▸ Information provided
-- -- --

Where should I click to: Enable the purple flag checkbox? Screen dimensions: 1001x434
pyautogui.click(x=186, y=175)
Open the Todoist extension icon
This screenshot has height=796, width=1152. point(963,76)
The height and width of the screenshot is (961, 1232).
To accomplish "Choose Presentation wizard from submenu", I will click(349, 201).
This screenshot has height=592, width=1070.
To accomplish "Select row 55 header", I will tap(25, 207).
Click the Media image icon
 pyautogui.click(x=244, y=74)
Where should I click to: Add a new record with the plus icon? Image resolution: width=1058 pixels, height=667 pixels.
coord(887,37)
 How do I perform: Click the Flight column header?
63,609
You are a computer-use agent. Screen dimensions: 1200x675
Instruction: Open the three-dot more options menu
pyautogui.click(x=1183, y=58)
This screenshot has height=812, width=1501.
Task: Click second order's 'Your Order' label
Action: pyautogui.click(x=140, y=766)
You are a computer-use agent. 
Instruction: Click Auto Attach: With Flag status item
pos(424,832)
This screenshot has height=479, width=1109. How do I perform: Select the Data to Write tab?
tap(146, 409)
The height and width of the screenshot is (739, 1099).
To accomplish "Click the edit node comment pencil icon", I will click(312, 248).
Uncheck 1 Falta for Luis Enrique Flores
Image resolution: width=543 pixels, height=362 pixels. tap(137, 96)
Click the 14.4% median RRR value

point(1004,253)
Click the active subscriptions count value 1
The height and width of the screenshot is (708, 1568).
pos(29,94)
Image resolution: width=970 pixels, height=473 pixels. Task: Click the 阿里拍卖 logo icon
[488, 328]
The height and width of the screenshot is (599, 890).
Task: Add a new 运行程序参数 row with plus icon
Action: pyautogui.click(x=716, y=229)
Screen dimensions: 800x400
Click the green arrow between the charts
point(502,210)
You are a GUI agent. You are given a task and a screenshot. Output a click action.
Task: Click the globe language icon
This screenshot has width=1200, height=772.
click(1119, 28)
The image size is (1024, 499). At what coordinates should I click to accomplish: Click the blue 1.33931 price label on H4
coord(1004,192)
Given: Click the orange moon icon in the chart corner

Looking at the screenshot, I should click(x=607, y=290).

-- -- --

▸ What is being asked
What you output must match the lines from the beginning of the material through the line with "Task: Click the globe language icon" exactly, both ends included.

▸ Task solution
Where should I click to: Enable the purple flag checkbox? Screen dimensions: 1001x434
pyautogui.click(x=186, y=175)
Open the Todoist extension icon
This screenshot has height=796, width=1152. point(963,76)
The height and width of the screenshot is (961, 1232).
To accomplish "Choose Presentation wizard from submenu", I will click(349, 201).
This screenshot has height=592, width=1070.
To accomplish "Select row 55 header", I will tap(25, 207).
Click the Media image icon
 pyautogui.click(x=244, y=74)
Where should I click to: Add a new record with the plus icon? Image resolution: width=1058 pixels, height=667 pixels.
coord(887,37)
 How do I perform: Click the Flight column header?
63,609
You are a computer-use agent. Screen dimensions: 1200x675
Instruction: Open the three-dot more options menu
pyautogui.click(x=1183, y=58)
This screenshot has height=812, width=1501.
Task: Click second order's 'Your Order' label
Action: pyautogui.click(x=140, y=766)
You are a computer-use agent. 
Instruction: Click Auto Attach: With Flag status item
pos(424,832)
This screenshot has height=479, width=1109. How do I perform: Select the Data to Write tab?
tap(146, 409)
The height and width of the screenshot is (739, 1099).
To accomplish "Click the edit node comment pencil icon", I will click(312, 248).
Uncheck 1 Falta for Luis Enrique Flores
Image resolution: width=543 pixels, height=362 pixels. tap(137, 96)
Click the 14.4% median RRR value

point(1004,253)
Click the active subscriptions count value 1
The height and width of the screenshot is (708, 1568).
pos(29,94)
Image resolution: width=970 pixels, height=473 pixels. Task: Click the 阿里拍卖 logo icon
[488, 328]
The height and width of the screenshot is (599, 890).
Task: Add a new 运行程序参数 row with plus icon
Action: pyautogui.click(x=716, y=229)
Screen dimensions: 800x400
Click the green arrow between the charts
point(502,210)
You are a GUI agent. You are given a task and a screenshot. Output a click action.
Task: Click the globe language icon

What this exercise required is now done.